DeepSpeed4Science Enables Very-Long Sequence Support via both Systematic and Algorithmic Approaches for Genome-scale Foundation Models

New Megatron-DeepSpeed with Long Sequence Support: Code and Tutorial Model Partner: Argonne National Lab

Figure 1. GenSLMs: 2022 ACM Gordon Bell Winning COVID Model (a 25B/33B dense model based on GPT-NeoX). It is used to learn the latent space that describes biologically meaningful properties for SARS-CoV-2 genomes. This GIF is visualizing an important protein family, malate dehydrogenase, and viewing a projection of the latent space colored by important features such as sequence length and GC content (the ratio of the content of the nucleic acid Guanine and Cytosine in comparison to Adenine and Thymine. It measures the ability of a DNA strand to withstand heat).
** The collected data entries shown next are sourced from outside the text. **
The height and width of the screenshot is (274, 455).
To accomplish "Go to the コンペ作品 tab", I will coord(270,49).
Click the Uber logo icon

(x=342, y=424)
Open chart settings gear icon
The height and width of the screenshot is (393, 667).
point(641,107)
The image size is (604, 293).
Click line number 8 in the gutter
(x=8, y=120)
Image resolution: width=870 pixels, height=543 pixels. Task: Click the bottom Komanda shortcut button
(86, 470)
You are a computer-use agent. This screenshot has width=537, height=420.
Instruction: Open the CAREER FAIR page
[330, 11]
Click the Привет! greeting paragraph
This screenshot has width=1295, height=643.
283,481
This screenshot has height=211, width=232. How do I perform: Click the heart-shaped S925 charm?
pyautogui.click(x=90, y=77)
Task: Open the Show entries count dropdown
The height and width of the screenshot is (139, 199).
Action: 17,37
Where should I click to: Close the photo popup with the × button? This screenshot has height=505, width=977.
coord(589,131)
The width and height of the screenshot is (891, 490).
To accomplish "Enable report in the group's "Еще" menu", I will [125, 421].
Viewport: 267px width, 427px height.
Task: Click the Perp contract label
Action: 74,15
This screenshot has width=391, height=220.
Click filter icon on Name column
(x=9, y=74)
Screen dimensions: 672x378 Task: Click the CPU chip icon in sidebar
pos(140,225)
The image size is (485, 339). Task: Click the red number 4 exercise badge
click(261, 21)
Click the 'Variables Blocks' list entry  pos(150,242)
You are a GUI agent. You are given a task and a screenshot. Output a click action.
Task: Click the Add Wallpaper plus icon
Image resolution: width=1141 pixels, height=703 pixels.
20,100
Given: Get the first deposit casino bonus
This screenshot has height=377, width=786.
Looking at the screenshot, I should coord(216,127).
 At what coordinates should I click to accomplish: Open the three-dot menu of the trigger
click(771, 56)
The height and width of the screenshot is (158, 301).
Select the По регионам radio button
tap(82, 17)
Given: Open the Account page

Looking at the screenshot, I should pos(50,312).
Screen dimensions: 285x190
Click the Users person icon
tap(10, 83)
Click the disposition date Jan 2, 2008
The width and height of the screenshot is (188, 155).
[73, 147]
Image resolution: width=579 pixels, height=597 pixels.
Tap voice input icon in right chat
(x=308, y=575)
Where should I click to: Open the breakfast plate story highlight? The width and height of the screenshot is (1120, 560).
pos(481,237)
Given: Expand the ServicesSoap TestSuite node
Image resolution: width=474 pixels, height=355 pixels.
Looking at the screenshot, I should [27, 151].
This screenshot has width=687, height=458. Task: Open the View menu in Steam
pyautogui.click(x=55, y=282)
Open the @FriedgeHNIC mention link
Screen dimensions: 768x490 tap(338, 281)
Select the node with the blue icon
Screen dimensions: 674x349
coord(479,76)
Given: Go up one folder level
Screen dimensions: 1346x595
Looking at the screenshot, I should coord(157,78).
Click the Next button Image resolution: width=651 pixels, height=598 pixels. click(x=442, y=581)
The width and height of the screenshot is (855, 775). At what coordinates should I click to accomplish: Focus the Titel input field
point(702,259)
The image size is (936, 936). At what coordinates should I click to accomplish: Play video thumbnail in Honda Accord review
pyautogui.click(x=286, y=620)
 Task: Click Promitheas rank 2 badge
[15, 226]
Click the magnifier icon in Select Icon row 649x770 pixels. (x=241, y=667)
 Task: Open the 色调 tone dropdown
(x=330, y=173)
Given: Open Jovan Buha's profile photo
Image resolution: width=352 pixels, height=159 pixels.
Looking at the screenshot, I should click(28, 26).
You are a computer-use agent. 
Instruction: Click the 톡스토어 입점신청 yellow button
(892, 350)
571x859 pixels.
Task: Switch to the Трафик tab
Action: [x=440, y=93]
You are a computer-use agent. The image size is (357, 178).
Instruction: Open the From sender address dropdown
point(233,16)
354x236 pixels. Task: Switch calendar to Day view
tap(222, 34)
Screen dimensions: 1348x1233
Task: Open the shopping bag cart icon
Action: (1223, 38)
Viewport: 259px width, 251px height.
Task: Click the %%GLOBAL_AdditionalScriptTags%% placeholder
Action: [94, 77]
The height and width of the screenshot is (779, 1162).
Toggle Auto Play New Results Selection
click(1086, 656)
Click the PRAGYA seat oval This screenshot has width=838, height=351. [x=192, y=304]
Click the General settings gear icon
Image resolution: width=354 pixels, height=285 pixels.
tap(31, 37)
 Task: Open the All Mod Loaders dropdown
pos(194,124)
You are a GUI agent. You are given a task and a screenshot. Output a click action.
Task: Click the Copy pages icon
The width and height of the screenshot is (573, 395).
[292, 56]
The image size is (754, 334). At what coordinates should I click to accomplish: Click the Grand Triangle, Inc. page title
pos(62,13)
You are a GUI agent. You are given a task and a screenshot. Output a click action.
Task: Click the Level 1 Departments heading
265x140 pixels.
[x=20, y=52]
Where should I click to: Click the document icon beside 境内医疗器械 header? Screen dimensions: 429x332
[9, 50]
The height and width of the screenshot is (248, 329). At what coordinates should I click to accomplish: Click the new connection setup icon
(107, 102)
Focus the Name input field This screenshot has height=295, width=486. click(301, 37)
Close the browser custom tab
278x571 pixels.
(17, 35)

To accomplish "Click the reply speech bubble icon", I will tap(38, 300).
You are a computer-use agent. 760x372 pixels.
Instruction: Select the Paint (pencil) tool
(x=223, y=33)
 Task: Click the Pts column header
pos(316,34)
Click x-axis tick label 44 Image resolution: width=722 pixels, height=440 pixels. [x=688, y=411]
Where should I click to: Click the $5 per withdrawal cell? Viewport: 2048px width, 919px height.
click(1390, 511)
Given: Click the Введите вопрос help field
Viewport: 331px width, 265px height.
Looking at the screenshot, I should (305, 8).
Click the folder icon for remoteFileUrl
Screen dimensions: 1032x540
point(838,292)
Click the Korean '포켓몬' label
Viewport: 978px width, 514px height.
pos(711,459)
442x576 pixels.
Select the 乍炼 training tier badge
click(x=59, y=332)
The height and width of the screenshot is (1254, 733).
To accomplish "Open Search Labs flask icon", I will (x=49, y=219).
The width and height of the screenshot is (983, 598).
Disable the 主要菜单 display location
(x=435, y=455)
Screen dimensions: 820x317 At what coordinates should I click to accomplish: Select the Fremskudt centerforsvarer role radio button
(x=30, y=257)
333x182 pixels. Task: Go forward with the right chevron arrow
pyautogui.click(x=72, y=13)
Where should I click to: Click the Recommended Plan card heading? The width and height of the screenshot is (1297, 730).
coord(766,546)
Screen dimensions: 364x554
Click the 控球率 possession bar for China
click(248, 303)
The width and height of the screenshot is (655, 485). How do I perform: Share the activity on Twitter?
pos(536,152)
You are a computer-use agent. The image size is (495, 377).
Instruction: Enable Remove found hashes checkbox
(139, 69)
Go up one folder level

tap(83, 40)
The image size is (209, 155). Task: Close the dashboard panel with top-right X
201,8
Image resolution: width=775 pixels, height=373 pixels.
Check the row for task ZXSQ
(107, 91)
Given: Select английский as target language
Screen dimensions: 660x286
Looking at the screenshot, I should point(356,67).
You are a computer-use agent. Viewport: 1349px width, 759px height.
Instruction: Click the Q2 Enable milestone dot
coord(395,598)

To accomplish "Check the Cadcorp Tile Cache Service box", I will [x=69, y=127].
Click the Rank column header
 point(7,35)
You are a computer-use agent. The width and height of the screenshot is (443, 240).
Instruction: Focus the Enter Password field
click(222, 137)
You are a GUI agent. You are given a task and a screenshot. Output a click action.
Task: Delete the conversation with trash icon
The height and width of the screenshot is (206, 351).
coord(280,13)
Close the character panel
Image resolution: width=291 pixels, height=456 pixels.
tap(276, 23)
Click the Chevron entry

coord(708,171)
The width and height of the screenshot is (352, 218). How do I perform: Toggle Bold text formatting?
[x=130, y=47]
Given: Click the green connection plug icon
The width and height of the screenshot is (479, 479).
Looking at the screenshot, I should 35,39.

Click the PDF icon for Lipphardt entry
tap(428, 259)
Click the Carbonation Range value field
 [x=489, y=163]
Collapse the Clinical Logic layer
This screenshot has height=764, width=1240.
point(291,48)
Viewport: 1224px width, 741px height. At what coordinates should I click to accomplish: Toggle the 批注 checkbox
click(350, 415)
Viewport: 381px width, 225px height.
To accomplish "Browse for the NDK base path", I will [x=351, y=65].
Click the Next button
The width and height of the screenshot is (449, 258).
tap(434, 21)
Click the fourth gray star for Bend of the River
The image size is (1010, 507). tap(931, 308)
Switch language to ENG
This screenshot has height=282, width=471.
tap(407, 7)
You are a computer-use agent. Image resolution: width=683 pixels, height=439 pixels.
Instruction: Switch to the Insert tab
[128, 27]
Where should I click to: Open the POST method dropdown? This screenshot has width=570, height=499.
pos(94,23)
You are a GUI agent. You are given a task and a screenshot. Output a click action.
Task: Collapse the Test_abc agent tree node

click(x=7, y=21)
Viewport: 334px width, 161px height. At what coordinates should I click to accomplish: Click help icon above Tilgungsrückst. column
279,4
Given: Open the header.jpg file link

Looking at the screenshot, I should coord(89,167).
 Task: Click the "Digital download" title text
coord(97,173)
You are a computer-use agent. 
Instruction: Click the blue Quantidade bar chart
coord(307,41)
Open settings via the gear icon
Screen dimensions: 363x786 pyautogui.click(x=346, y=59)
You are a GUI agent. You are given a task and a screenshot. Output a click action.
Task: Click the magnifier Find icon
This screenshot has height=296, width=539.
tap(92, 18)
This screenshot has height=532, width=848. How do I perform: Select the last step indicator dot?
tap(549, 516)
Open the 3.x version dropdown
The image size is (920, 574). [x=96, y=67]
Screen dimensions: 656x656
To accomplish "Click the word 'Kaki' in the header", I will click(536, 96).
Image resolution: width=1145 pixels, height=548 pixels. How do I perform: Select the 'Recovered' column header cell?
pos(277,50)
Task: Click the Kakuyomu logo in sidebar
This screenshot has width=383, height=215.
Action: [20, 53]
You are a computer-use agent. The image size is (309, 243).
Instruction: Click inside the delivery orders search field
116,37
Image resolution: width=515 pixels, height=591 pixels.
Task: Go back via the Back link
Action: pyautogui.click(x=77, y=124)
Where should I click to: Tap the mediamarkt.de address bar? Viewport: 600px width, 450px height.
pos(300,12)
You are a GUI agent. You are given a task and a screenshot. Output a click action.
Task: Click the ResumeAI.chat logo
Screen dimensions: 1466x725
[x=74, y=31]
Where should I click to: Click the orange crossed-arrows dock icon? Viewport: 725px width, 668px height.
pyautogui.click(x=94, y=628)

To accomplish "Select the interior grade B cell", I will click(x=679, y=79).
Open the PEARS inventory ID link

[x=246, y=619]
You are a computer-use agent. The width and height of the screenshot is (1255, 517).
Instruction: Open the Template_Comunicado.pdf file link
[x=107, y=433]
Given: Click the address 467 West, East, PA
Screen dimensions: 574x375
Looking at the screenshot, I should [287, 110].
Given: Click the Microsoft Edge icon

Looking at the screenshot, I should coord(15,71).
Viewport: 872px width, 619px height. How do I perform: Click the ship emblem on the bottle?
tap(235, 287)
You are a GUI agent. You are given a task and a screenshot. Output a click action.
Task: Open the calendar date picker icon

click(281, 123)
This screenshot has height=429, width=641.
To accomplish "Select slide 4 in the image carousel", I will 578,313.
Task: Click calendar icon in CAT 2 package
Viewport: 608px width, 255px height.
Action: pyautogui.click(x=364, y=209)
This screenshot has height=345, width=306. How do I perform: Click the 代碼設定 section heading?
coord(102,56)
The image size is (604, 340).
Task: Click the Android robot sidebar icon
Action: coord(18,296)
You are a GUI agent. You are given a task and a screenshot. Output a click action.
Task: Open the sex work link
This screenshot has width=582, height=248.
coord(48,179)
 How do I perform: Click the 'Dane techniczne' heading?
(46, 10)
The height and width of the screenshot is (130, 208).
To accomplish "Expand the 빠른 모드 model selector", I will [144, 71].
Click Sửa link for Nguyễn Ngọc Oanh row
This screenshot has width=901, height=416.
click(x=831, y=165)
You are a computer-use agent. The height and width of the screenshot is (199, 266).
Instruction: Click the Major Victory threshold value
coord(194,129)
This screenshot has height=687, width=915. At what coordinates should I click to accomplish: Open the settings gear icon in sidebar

As shown in Figure 1, GenSLMs, a 2022 ACM Gordon Bell award winning genome-scale language model from Argonne National Lab, can learn the evolutionary landscape of SARS-CoV-2 (COVID-19) genomes by adapting large language models (LLMs) for genomic data. It is designed to transform how new and emergent variants of pandemic-causing viruses, especially SARS-CoV-2, are identified and classified. GenSLM represents one of the first whole genome-scale foundation models which can generalize to other prediction tasks. A good understanding of the latent space can help GenSLMs tackle new domains beyond just viral sequences and expand their ability to model bacterial pathogens and even eukaryotic organisms, e.g., to understand things such as function, pathway membership, and evolutionary relationships. To achieve this scientific goal, GenSLMs and similar models require very long sequence support for both training and inference that is beyond generic LLMs’ long-sequence strategies like FlashAttention. Through DeepSpeed4Science’s new designs, scientists can now build and train models with significantly longer context windows, allowing them to explore relationships that were previously inaccessible.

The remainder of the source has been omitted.